## START Source document
I know this post is somewhat out of the ordinary, but having just finished my penultimate year at university I’m feeling quite reflective. Here is an important lesson which I’m only just beginning to learn.
Every since I can remember, I have been incredibly hard on myself in the academic aspects of my life. Maths has always been my weak point, and I have distinct memories of being 11 years old, and getting so angry at myself for not being asked to move into the advanced maths class at my primary school. This mentality wasn’t caused by anything except myself. My parents have never been anything but supportive, and it’s not like at the age of seven I was concerned about my grades, I just always needed to feel as though I was ‘smart’, and always felt the need to have to prove it (to others, yes, but mostly to myself).
Looking back on that 11-year-old version of me, I wish I had realised then that being smart has nothing to do with the number that’s given to you at the end of a test. Smarts can come in all shapes and forms; it’s not just to do with academic achievements. Even ten years later, maths is still my enemy. If anything, 11 year old me was probably better at it than I am today.
As young adults, we constantly have it driven into our heads that we must succeed. That we must do well in school, get into uni and get a job that pays well. We can choose to listen to these messages or not, and unfortunately I think when I was younger I let myself get a bit too wrapped up in the idea that success is everything. I wish I could go back to when I was 17 and started considering nursing as a job (purely to please other people) and knock some sense into myself. In no way did I want to pursue a career in that field, but again the need to prove myself was leading me to believe that maybe it was for the best.
This year has been absolutely crazy for me, and I have done and achieved more than I ever thought I could. I think, however, that this has only gone to increase how hard I’ve been on myself. Because of my constant highs, the lows hit me even harder. And even still, my ‘lows’ are still good marks, but when you’re constantly pushing yourself to achieve, getting 60% on an essay you worked hard on can literally drag your mood down for days.
## END Source document
■ Task prompt ■
In the post about being hard on oneself, what career did the writer start considering at age 17 purely to please other people?
## START Dataset rows
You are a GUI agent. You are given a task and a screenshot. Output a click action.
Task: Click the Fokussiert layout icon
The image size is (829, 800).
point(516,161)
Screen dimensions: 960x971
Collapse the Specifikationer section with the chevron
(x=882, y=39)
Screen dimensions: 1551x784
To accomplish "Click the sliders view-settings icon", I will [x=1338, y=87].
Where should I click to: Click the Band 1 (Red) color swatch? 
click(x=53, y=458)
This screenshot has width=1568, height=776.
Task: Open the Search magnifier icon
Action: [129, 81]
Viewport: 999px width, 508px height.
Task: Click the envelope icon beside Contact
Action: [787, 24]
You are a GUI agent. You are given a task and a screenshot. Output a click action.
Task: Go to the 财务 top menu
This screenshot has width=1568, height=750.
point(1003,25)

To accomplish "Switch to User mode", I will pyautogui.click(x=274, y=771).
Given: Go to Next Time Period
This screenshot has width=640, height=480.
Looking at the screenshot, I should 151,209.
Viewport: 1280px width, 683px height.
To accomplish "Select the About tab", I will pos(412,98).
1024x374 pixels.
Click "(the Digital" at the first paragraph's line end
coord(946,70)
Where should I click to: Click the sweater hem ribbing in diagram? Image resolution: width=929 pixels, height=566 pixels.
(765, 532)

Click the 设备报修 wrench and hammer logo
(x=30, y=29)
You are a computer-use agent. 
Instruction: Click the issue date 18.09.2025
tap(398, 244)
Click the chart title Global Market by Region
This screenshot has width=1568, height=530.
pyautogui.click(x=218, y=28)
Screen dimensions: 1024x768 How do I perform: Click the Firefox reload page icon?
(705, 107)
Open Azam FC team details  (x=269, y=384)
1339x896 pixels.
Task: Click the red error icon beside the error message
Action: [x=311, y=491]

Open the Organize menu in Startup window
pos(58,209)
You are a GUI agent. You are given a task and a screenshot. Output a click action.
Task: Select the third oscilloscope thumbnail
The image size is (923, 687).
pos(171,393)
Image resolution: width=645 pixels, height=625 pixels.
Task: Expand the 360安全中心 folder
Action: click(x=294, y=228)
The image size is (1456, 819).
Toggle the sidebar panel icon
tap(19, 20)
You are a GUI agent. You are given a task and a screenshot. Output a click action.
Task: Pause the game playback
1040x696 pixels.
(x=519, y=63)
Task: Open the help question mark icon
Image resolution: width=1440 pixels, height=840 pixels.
## END Dataset rows
■ Solution for this exercise ■
Nursing